The project called ‘Cultural and Scientific Perceptions of Human-Chicken Interactions’ is looking into shedding light on how the relationship between people and chickens “has developed over the past 8,000 years”.

But taxpayers’ campaigners have cried fowl over the publicly funded probe and says it’s birdbrained.

The project will take three years to complete, starting in 2014 and will also involve academics from Leicester, Nottingham, Durham and York.

Principal investigator at Bournemouth University, ‘eggspert’ Dr Mark Maltby, inset, said: “This is a fantastic opportunity to work with a team of high international esteem drawn from a wide range of disciplines that includes genetics, cultural anthropology, history and archaeological science.

“We are united by our mutual research interests in how chickens and people have interacted in the past and the present.”

Researchers will be examining when and how rapidly domesticated chickens spread across Europe and the history of their exploitation for meat and eggs.

The project will also investigate the ancient and modern cultural significance of the birds in, for example, religious rituals. Research will include metrical and DNA analysis of modern and ancient chicken bones to trace the development of different breeds.

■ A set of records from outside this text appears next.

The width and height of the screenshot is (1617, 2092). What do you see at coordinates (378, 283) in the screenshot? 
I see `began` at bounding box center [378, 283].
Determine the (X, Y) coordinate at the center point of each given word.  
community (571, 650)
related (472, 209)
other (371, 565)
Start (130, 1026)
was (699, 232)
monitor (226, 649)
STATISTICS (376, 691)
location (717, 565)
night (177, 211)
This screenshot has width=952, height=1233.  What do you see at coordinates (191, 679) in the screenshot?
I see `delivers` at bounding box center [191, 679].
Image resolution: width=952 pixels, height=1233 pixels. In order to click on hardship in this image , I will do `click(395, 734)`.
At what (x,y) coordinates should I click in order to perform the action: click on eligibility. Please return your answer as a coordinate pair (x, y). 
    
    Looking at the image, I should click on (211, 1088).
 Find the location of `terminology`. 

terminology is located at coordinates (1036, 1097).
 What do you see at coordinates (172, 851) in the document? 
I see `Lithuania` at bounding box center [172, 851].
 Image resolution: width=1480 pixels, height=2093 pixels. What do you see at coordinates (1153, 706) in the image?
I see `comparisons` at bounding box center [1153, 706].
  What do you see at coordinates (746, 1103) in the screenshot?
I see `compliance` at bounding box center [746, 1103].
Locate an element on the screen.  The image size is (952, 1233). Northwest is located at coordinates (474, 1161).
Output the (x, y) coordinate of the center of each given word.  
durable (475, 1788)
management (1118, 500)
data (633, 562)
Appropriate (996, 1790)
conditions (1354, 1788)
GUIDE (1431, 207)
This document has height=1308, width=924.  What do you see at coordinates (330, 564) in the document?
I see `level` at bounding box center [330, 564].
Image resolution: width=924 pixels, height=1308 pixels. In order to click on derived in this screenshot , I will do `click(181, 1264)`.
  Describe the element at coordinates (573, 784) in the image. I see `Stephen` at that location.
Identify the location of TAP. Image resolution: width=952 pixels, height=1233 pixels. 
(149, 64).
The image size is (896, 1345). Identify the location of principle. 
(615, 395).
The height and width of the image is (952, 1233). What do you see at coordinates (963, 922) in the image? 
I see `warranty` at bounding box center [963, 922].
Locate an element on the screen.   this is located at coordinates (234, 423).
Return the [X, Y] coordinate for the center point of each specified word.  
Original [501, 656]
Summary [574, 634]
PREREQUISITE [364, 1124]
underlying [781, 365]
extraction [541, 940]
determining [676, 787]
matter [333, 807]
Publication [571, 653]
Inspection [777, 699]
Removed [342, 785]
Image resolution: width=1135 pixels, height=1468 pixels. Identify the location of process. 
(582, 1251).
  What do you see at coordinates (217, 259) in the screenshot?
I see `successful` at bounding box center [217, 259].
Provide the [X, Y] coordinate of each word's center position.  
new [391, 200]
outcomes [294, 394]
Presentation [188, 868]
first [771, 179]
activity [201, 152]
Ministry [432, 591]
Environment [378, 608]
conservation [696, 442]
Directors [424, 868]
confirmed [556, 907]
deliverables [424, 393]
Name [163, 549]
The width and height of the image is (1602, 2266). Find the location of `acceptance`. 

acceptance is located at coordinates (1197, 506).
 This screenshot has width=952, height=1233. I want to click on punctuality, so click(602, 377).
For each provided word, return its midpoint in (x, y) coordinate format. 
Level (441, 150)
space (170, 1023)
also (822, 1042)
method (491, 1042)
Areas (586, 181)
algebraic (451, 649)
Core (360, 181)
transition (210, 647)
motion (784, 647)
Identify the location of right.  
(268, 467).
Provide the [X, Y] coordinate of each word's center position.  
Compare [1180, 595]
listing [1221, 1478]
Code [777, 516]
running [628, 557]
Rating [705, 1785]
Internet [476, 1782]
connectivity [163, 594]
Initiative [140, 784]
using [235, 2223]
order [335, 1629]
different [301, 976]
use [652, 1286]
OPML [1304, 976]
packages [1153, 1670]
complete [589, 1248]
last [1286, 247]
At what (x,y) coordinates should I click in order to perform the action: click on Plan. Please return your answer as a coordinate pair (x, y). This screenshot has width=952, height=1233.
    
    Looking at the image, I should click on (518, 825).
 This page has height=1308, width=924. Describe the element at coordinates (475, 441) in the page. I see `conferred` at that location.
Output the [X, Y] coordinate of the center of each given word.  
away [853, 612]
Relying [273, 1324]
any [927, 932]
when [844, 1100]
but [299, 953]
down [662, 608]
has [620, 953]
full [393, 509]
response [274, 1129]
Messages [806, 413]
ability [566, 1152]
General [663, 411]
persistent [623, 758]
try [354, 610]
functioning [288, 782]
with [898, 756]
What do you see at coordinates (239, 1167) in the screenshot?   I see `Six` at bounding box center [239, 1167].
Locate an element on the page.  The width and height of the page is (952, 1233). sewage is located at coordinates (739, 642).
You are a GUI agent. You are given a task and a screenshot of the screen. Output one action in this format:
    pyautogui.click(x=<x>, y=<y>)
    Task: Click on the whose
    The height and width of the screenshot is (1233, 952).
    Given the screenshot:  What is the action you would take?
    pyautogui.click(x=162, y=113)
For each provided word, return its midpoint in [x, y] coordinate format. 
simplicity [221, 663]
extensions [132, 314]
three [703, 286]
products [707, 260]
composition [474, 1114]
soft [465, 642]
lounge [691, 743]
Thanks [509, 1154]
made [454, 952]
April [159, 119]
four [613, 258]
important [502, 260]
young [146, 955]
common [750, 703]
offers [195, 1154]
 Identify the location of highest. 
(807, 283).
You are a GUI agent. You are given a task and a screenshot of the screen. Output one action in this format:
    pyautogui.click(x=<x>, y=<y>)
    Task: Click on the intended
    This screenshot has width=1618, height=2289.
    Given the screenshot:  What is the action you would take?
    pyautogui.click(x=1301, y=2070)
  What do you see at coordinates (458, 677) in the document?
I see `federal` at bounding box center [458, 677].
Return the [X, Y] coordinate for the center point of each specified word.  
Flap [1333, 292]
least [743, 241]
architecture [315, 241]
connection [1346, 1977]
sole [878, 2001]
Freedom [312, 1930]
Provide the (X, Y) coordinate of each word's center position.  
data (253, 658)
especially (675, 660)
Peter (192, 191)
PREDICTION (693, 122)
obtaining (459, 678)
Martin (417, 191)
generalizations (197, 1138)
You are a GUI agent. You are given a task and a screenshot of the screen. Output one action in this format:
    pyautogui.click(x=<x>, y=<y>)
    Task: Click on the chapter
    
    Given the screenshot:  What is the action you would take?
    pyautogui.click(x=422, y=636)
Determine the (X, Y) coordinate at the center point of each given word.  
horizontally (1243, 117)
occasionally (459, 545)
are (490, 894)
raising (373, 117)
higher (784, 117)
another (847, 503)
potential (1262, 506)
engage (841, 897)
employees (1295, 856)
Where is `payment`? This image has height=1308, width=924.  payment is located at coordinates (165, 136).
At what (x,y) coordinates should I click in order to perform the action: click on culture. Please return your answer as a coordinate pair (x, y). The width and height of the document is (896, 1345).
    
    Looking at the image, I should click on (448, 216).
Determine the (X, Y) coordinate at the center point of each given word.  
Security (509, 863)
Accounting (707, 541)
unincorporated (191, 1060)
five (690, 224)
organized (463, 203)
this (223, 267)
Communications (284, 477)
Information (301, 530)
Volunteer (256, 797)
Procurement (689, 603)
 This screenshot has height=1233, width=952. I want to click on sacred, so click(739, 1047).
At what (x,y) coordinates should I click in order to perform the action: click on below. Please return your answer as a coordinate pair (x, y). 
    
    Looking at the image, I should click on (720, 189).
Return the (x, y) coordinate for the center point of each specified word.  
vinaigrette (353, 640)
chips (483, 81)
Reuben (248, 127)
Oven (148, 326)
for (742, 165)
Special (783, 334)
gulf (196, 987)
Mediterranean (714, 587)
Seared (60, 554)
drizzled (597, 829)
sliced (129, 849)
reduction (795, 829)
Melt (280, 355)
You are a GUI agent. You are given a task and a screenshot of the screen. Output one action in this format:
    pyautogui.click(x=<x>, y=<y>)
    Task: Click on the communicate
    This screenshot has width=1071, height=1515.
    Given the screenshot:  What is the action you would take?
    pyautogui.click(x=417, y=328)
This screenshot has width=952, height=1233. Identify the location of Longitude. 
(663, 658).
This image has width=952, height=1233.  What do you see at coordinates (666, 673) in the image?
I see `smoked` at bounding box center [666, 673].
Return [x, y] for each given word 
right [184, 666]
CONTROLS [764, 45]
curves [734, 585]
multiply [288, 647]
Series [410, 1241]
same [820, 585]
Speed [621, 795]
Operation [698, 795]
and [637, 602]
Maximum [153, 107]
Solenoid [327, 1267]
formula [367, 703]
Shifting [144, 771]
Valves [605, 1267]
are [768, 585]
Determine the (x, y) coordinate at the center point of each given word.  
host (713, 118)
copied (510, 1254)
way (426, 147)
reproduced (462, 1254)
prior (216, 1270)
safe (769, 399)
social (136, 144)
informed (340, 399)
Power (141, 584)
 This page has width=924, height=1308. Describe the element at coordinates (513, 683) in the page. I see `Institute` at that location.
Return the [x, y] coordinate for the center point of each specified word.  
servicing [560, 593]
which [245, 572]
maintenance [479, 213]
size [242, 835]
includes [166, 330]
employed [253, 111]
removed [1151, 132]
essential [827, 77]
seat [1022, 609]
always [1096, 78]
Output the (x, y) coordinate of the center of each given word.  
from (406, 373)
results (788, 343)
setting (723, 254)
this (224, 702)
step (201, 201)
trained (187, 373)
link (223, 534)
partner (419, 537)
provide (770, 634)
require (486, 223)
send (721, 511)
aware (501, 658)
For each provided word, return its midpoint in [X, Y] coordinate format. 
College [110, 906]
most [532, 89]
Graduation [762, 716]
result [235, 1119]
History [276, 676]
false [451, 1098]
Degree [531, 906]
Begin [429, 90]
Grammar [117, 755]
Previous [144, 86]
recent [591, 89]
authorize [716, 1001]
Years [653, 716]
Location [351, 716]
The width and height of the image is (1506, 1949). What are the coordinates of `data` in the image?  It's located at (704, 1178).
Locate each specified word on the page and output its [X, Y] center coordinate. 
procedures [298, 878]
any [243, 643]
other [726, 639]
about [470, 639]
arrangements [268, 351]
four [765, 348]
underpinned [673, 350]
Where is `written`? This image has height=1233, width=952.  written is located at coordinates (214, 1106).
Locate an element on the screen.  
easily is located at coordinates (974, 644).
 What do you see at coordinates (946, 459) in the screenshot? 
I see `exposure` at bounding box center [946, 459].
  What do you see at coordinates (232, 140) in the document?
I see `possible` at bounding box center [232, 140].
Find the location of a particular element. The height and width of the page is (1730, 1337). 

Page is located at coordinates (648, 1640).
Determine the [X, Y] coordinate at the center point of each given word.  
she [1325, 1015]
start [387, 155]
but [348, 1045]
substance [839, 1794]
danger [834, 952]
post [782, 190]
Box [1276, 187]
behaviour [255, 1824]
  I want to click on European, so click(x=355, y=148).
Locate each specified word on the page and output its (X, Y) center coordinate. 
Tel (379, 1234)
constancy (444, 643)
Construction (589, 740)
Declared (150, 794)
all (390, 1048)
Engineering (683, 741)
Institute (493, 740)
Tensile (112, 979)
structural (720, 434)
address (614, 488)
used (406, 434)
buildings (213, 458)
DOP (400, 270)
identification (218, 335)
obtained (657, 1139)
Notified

The results of the research will form the basis a series of exhibitions in museums and other venues throughout the UK making up ‘The Chicken Trail’ that will tell the story of the chicken’s domestication in Europe and there are also plans to display some of the research findings in butchers shops.

Robert Oxley, Campaign Director of the TaxPayers' Alliance, said: “This is frankly an absurd sum of money to spend on what appears to be a ridiculous study, and the amount doled out certainly isn't chicken feed.

“Supporting scientific research is one thing but this appears to be a waste of taxpayers’ money.”